> **REQUIRED ACTION**: A line belongs in the answer if it contains "Grove"; copy every such line from the entries below.

[Opening SOURCE DATA section]

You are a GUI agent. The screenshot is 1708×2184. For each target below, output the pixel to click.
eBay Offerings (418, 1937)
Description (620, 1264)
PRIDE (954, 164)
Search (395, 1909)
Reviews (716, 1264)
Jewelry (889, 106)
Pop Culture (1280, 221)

[Closing SOURCE DATA section]
[Opening SOURCE DATA section]

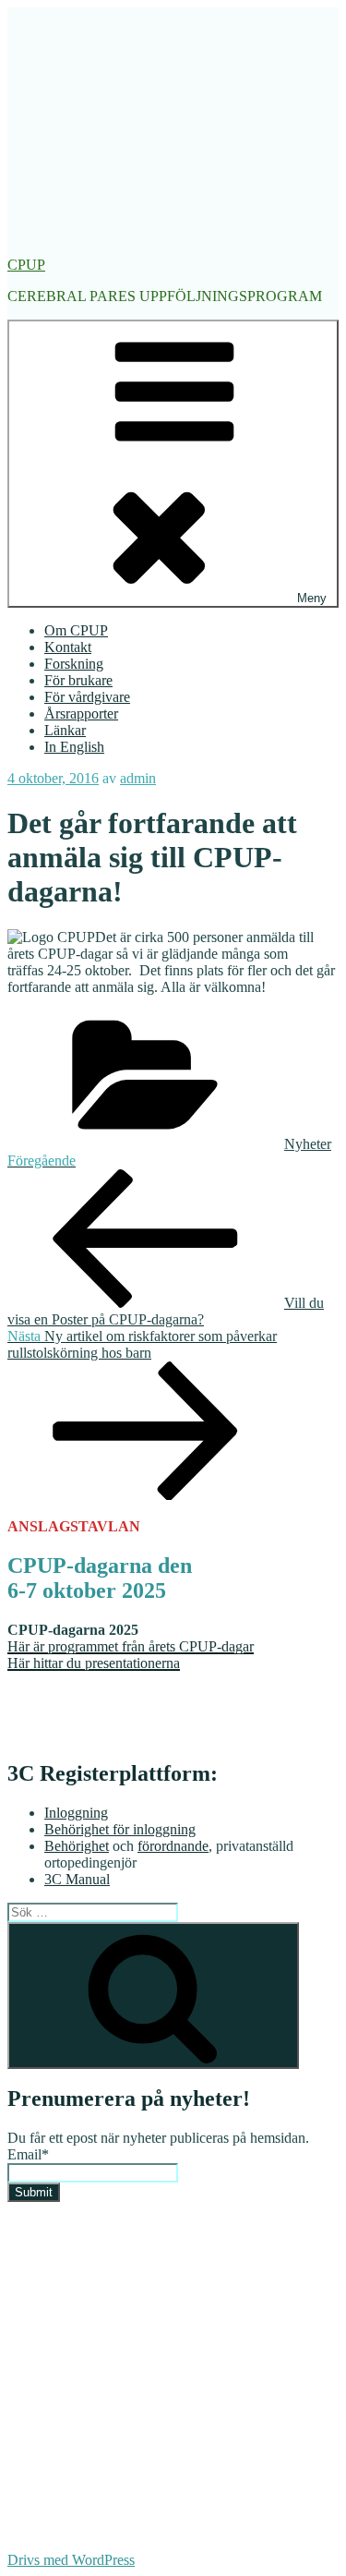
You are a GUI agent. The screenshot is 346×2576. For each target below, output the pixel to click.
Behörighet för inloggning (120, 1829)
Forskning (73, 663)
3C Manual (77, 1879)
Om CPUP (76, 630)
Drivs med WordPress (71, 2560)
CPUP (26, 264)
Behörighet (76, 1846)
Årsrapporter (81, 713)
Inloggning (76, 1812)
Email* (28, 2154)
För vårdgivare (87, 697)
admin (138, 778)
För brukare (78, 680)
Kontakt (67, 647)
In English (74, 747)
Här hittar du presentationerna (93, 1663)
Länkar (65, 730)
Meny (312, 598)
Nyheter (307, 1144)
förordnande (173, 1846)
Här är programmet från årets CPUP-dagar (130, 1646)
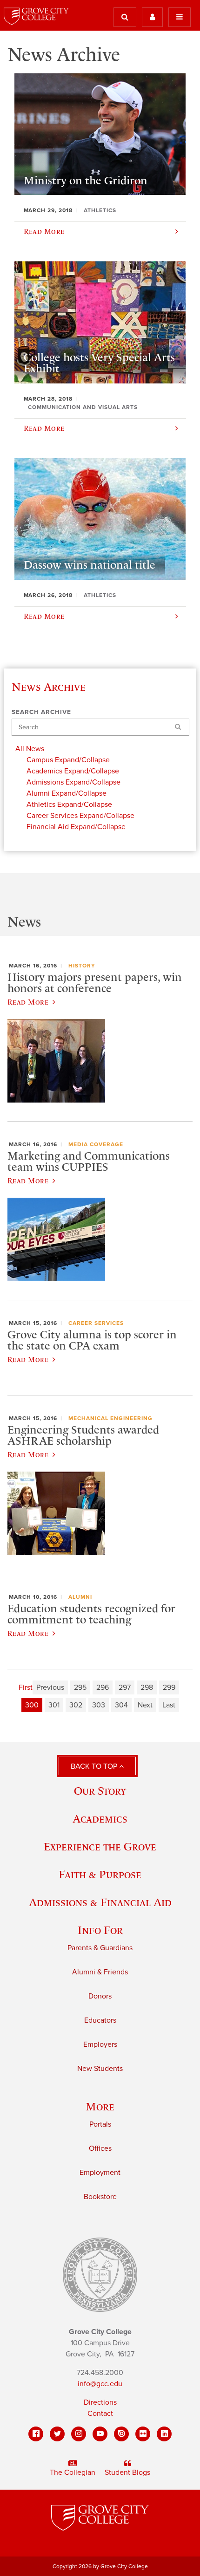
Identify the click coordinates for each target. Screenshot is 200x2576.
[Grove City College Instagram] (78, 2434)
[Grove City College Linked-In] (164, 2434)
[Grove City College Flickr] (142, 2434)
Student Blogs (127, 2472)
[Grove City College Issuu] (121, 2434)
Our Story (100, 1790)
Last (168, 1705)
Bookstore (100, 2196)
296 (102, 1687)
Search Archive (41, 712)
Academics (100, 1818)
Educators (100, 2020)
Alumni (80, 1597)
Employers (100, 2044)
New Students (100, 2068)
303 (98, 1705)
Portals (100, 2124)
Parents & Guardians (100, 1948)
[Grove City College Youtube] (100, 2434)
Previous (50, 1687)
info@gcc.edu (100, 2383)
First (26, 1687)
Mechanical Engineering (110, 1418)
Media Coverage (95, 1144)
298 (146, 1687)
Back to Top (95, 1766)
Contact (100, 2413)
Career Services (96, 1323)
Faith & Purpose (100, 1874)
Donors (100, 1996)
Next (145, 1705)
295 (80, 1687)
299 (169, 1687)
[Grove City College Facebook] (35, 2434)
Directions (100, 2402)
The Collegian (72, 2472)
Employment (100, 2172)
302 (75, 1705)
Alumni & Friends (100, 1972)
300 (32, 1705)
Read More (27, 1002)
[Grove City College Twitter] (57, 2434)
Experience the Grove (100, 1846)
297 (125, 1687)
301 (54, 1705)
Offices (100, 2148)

[Closing SOURCE DATA section]
[Opening SOURCE DATA section]

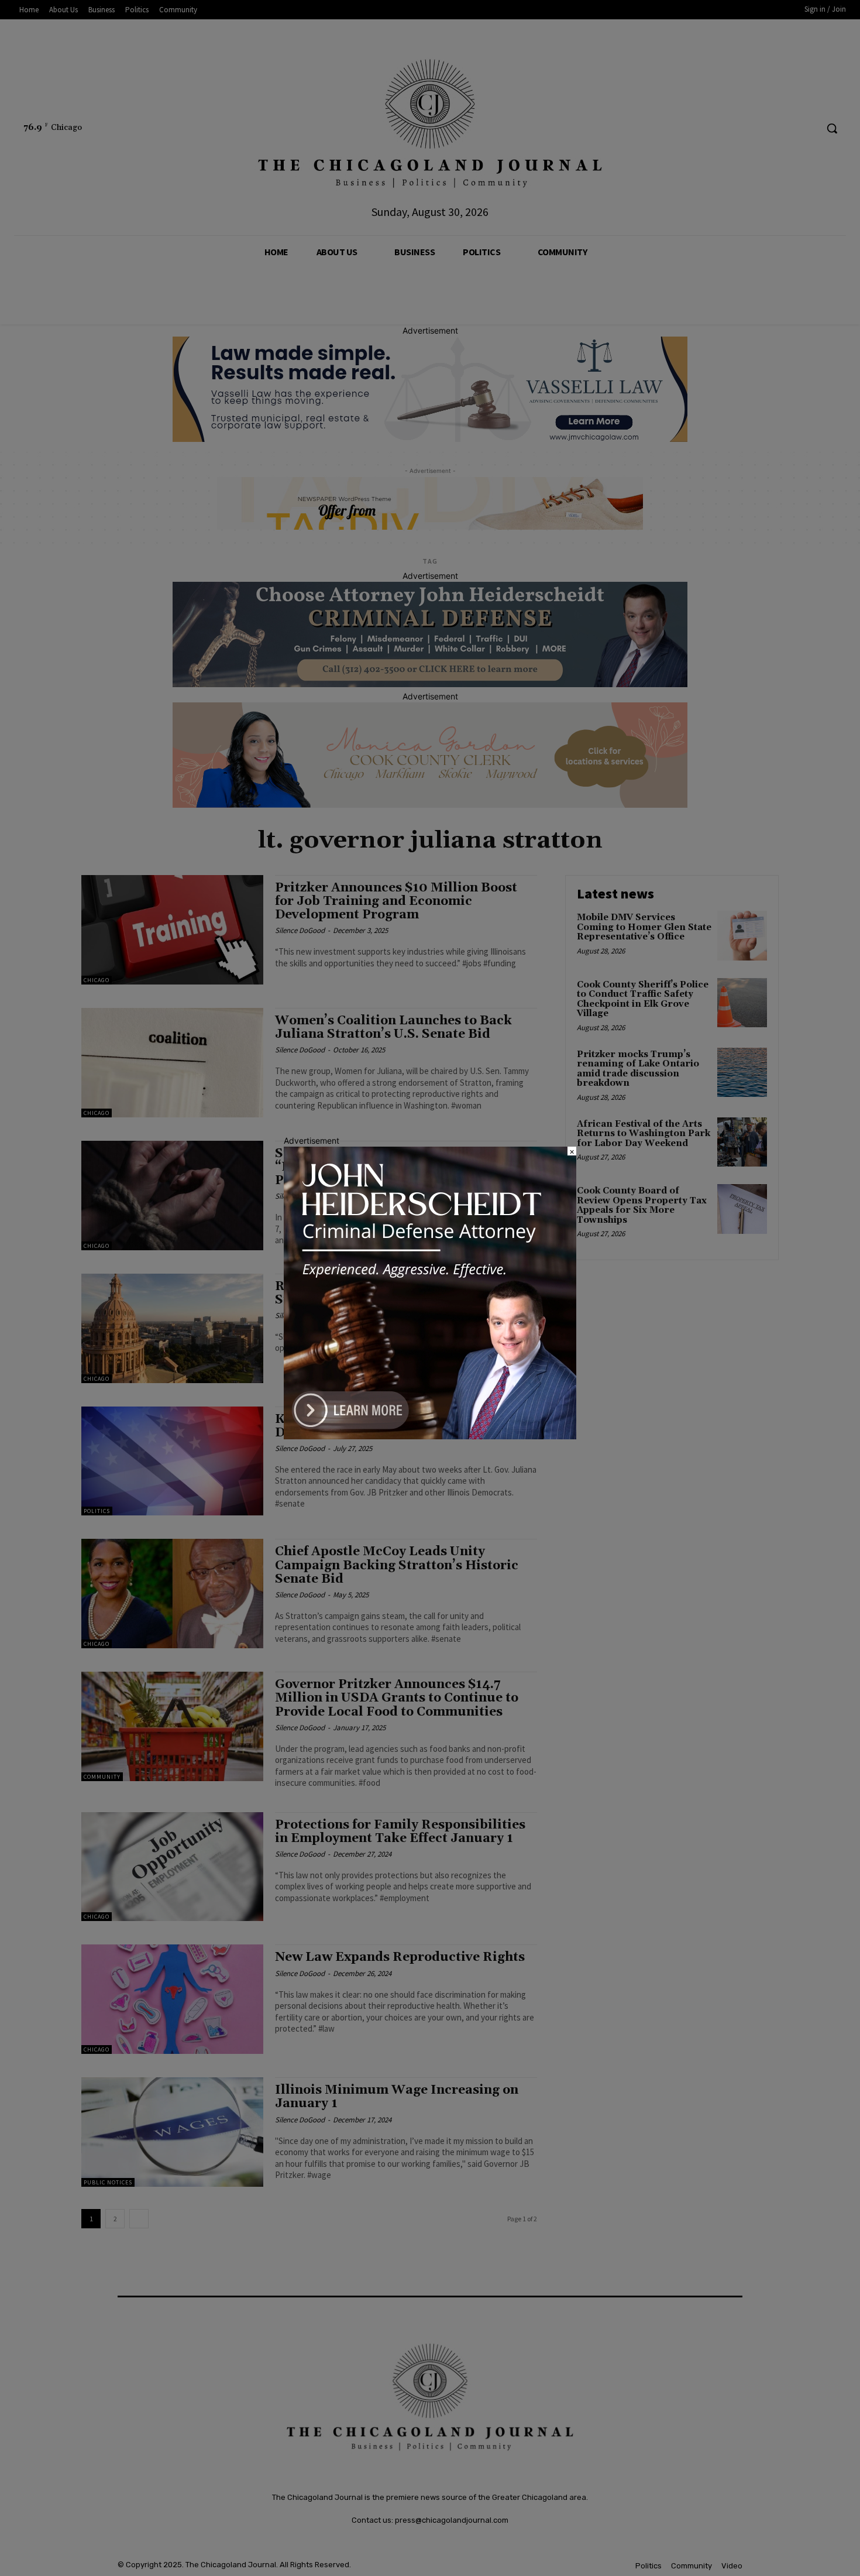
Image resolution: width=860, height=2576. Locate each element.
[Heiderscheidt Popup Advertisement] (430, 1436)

[Closing SOURCE DATA section]

> **ANSWER SECTION**:
[Grove City College Instagram] (78, 2434)
[Grove City College Linked-In] (164, 2434)
[Grove City College Flickr] (142, 2434)
[Grove City College Issuu] (121, 2434)
[Grove City College Youtube] (100, 2434)
[Grove City College Facebook] (35, 2434)
[Grove City College Twitter] (57, 2434)
Experience the Grove (100, 1846)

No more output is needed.